*Tareas escritas*.
• 1. Reescribe la entrevista desde "Hay un terreno" hasta "somos tan raros." y cambia "ruido político" por "ruido mediático".
• 2. Responde brevemente según la entrevista:
(a) ¿Con qué medio habla el autor en la entrevista?
(b) ¿Qué sentía el autor la necesidad de retomar?
(c) Según el autor, ¿qué es necesario antes de la acción política?

*Fragmento de texto*.
========================================
En su anterior ensayo, el escritor no tenía la intención de hablar de las virtudes de volver al pueblo a plantar un huerto, ni dotar de romanticismo al pasado o hacer filosofía de la forma en que elegimos vivir, sino poner en el centro del debate la convivencia entre territorios que se han ido distanciando y contribuir a ese acercamiento abriendo el diálogo, tomando la palabra y aterrizando un concepto, el de la España Vacía, que acabó por provocar a su alrededor un sinfín de remolinos y de polvaredas entre los que quedó difuminado.
Dice su autor en una entrevista con elDiario.es que en este texto hay un empeño por ser más serio y también más claro, más directo, un lujo que solo pueden permitirse los que, como él en esta ocasión, han perdido el miedo al encasillamiento y la interpretación. En términos coloquiales, al 'qué dirán'. "Sé que es algo que escapa a mi control", se explica. Y empieza la conversación con el mismo ímpetu esclarecedor que encara las páginas de su último libro.
El título del libro induce a engaño. No es un 'Contra la España vacía' sino más bien una reafirmación más extensa de 'La España vacía', una aclaración. ¿Qué entendimos de ese primer texto y qué quiso decir en realidad?
Sentía la necesidad de retomar algunos conceptos muy políticos que había dibujado de forma difusa y necesitaban un desarrollo más serio y pausado. No fue tanto el malentendido de los lectores como todo el ruido que se fue generando en torno al sintagma y al concepto, y cómo fue usándose como bandera, cómo se fueron añadiendo un montón de interpretaciones, algunas muy simples, y de eslóganes que tenían que ver con darle un parapeto a la lucha contra la despoblación y otros mas sofisticados que tenían más que ver con un retorno a la naturaleza vinculado con ciertas posiciones ecologistas o repobladoras.
Lo que se eludía y no estaba presente era el elemento de la vertebración de la convivencia, que para mí era lo importante de la España vacía y es lo que intento recuperar en este libro. Cómo el relato sobre la despoblación, o la constatación de esto como un rasgo particular en España, puede servir para crear unas señas de identidad democráticas.
¿Cuánto espacio ha dejado la barrera cultural a la acción política? Es decir, ¿hace falta, antes de meterse en barrena, un cambio de mentalidad para entender y colmar las necesidades de la España vacía?
Hay un terreno de discusión muy grande. Si logramos darnos cuenta y cartografiarlo, y sobreponernos al enorme ruido político que hay ahora mismo y que creo que no es representativo de las preocupaciones mayoritarias de mucha gente, sí podemos. Es necesario que lo pongamos por escrito y que nos identifiquemos unos a otros. Pero no es momento todavía para la acción política, es necesario primero que nos reconozcamos y que sepamos que estamos ahí, que no estamos solos y que no somos tan raros.
En el libro profundiza en las características de la política española actual, también europea e internacional, habla mucho de populismos y nacionalismos, y lo entremezcla continuamente con la nostalgia, algo muy emocional de lo que se nutren buena parte de esos discursos. ¿Hay algo rescatable de la nostalgia que no estamos sabiendo ver?
========================================
*Sección de datos*.
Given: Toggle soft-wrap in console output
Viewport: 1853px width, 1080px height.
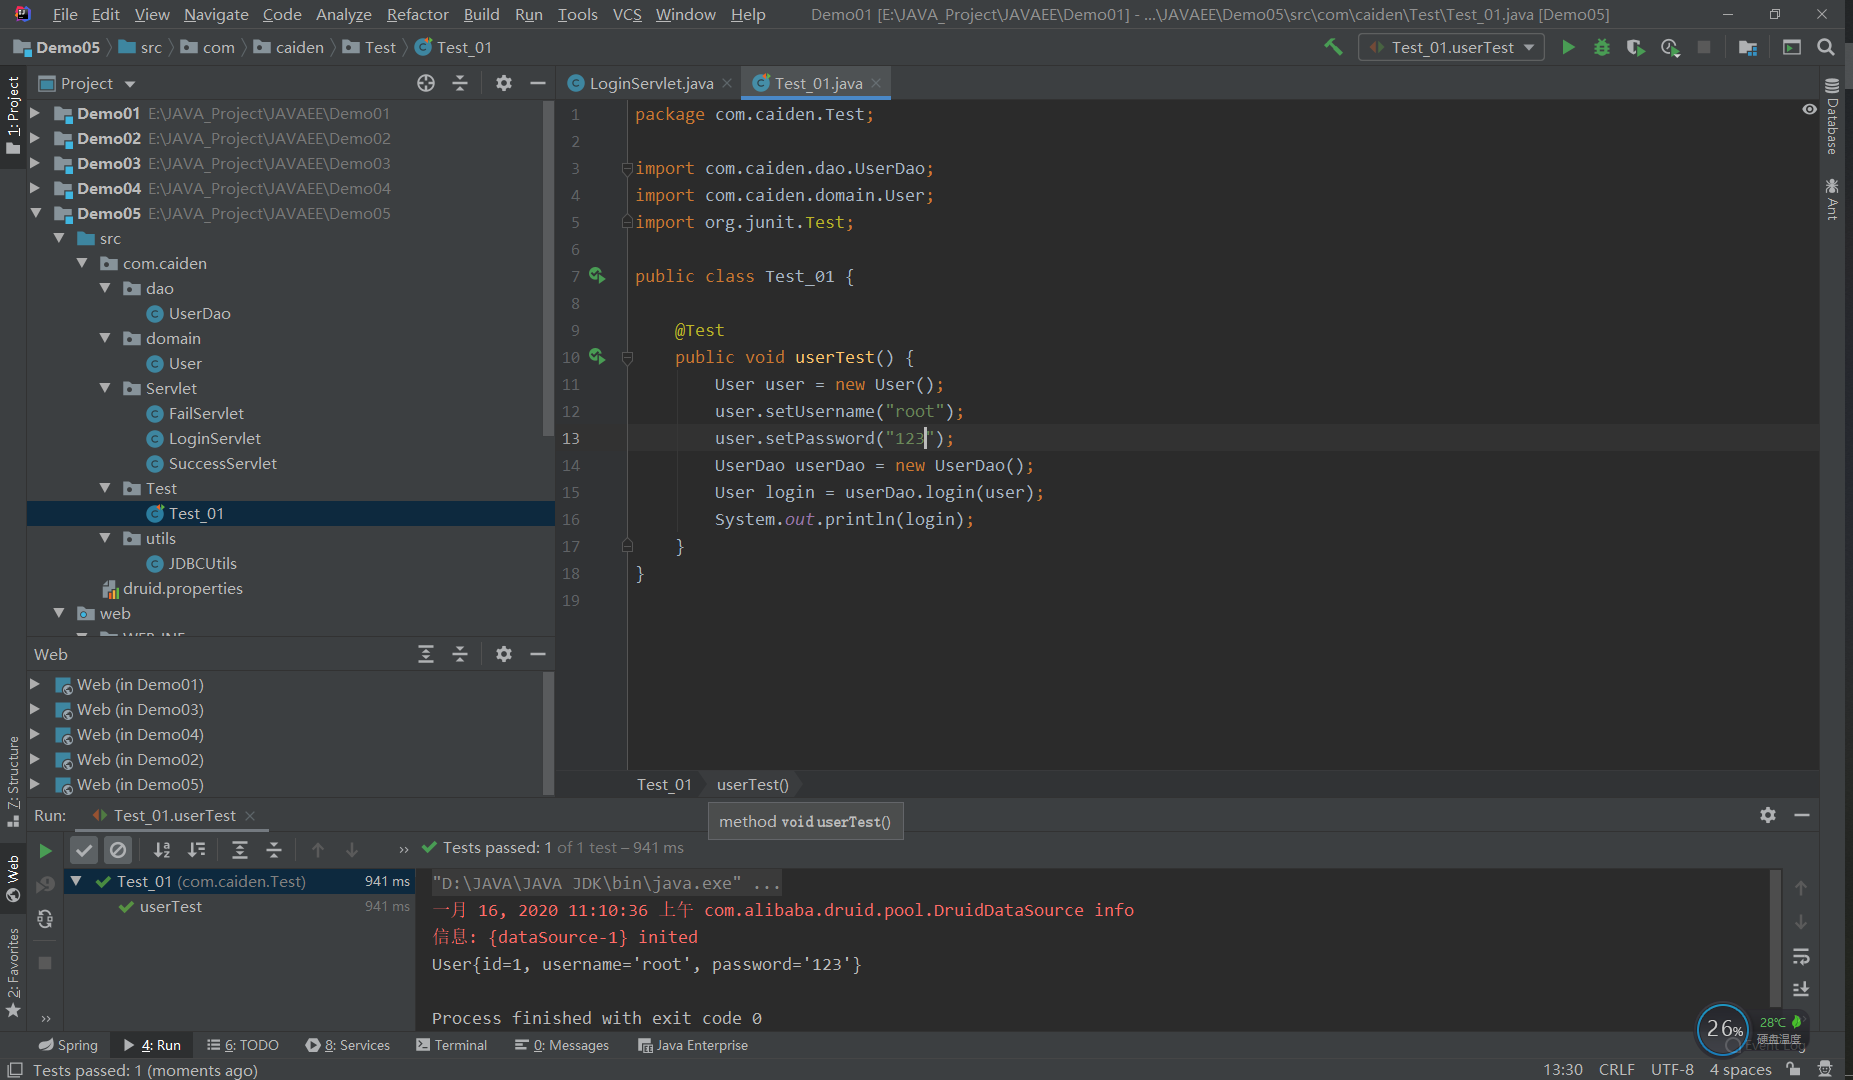Looking at the screenshot, I should pos(1801,957).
========================================
*Lista de respuestas*.
• 1.
Hay un terreno de discusión muy grande. Si logramos darnos cuenta y cartografiarlo, y sobreponernos al enorme ruido mediático que hay ahora mismo y que creo que no es representativo de las preocupaciones mayoritarias de mucha gente, sí podemos. Es necesario que lo pongamos por escrito y que nos identifiquemos unos a otros. Pero no es momento todavía para la acción política, es necesario primero que nos reconozcamos y que sepamos que estamos ahí, que no estamos solos y que no somos tan raros.

• 2.
(a) Con elDiario.es.
(b) Algunos conceptos muy políticos que había dibujado de forma difusa.
(c) Que nos reconozcamos y sepamos que estamos ahí, que no estamos solos y que no somos tan raros.